OBJECTIVES:
**a.** Reproduce a passage from the lecture notes below word for word, beginning at the words "Thursday 15 December" and stopping after "Losing its currency/meaning.".
**b.** Write the next part of the lecture notes on high/low culture and Italian cinema, carrying on from the point where they stop.

Thursday 15 December 2011

Lecture Seven - High/Low Culture.

Avant Garde
  • Idea of doing art that is innovative or progressive.
  • A group of people that are being innovative.
  • Losing its currency/meaning.
  • Two approaches to avant garde. Art for arts sake and social change progression.
  • Innovation, experimentation, originality, creative genius.
Artists and Art
  • Fauves - all self taught painters, attack on art, order and critics.
  • Whistler, Nocturne in black and gold - beacon of aesthetic beauty, no politics, no engagement with the world, separation between artist and viewer.
Avant Garde in Russia
  • Seen as a major problem as it runs the risk of being elitist.
  • Stalin banned avant garde.
Kitsch
  • Seeks qualities of art but fails for various reasons.

Saturday 3 December 2011

Lecture Six - Italian Vernacular Cinema.

Italian Cinema
  • Audiences.
    • Prima visione and seconda visione - cinemas that attracted a middle class sophisticated audience usually in major cities, audience selected a film to watch.

STORED DATA:

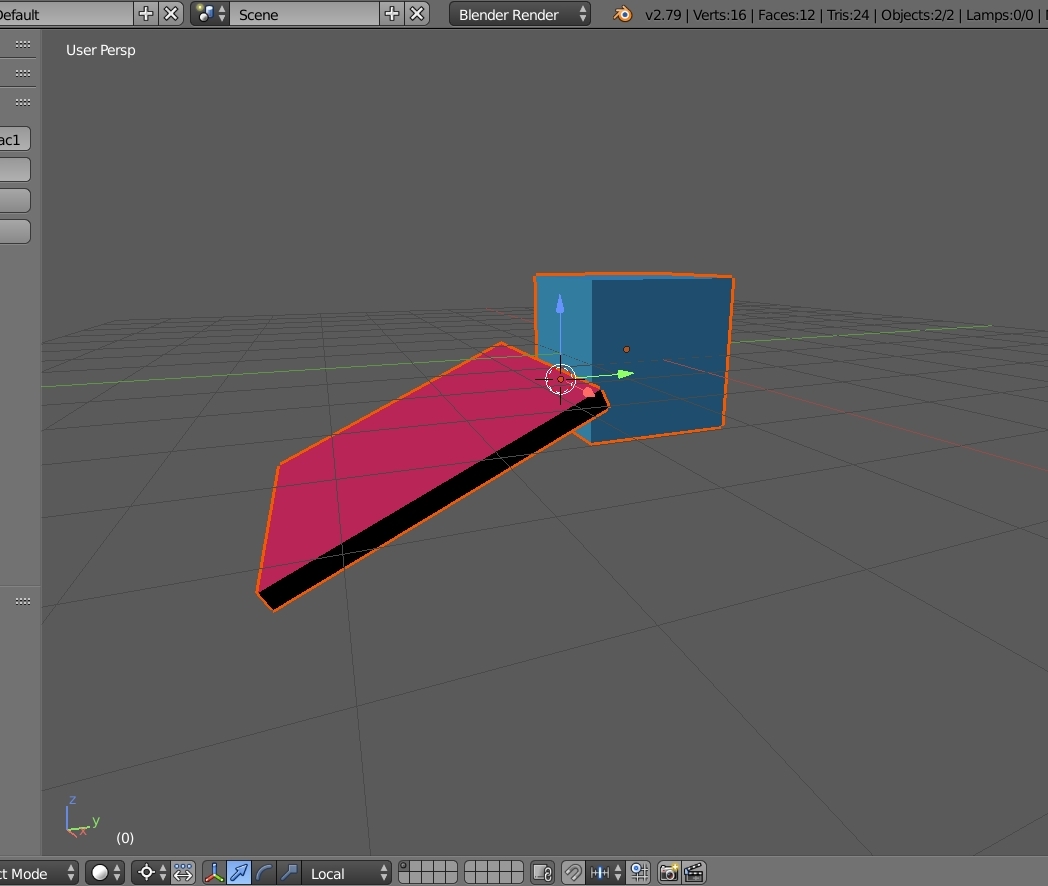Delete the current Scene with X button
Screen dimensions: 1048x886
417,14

--

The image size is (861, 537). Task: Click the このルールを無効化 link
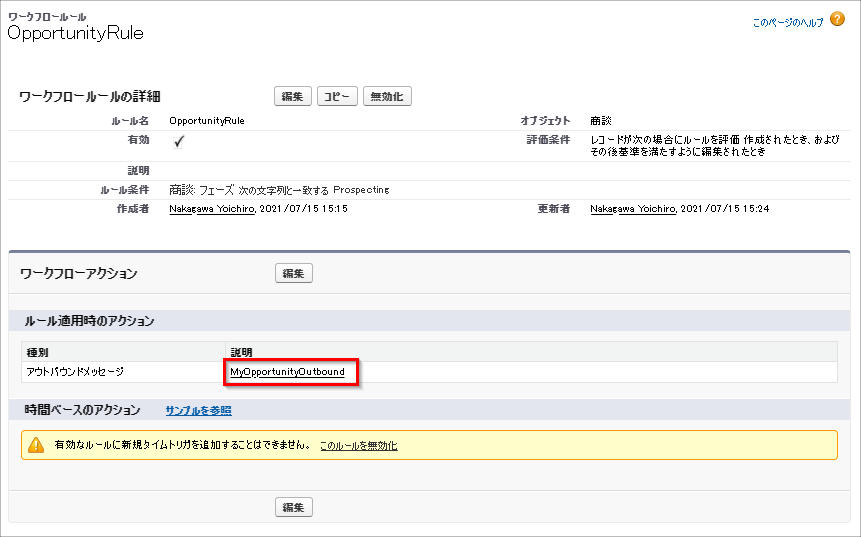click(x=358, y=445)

* * *

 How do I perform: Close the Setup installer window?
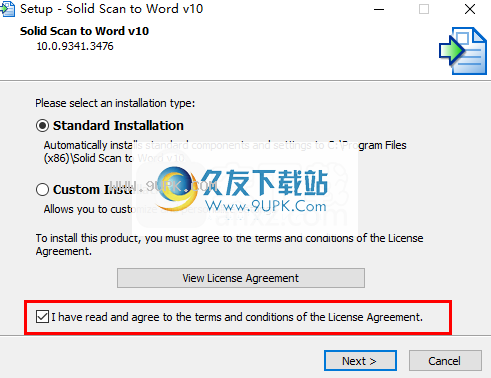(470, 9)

TASK ANSWERS:
**a.**
Thursday 15 December 2011

Lecture Seven - High/Low Culture.

Avant Garde
  • Idea of doing art that is innovative or progressive.
  • A group of people that are being innovative.
  • Losing its currency/meaning.

**b.**
    • Tera visone - less populated areas, cheaper tickets, audience went to cinema based on habit rather than selecting a film. Films were more formulaic and popular films. More like a television audience.
  • Historical and social context.
    • Italian working classes in the 1970's would go to the cinema every night so the Italian film industry needed a lot of films.
    • Conventions of film watching are different. People may talk, drink and eat during the film. People enter the cinema at beginning, half way through, near the end.
    • Cinema is a very social space.
    • In some churches mass was conducted in a similar way.
  • Economics.

Fellini
  • Taken seriously as an auteur.
  • Comments on the superficiality of middle class existence.
  • Films are associated with style and sophistication.
  • Seen as worthy of critical appraisal.
Filone
  • Similar to the term genre but not quite.
  • Based on the idea of geology - layers of veins within a larger layer.
  • Examples of filone:
    • Giallo - based on detective novels. Italian for 'yellow' and stems from the series of cheap paperback crime and mystery novels with trademark yellow covers.
    • Spaghetti Westerns.
    • Mondo/Canibal film.
    • Poliziottesco - police proceduaral.

Lecture Five - French New Wave Cinema.

Who were the new wave?

  • Group of French filmmakers.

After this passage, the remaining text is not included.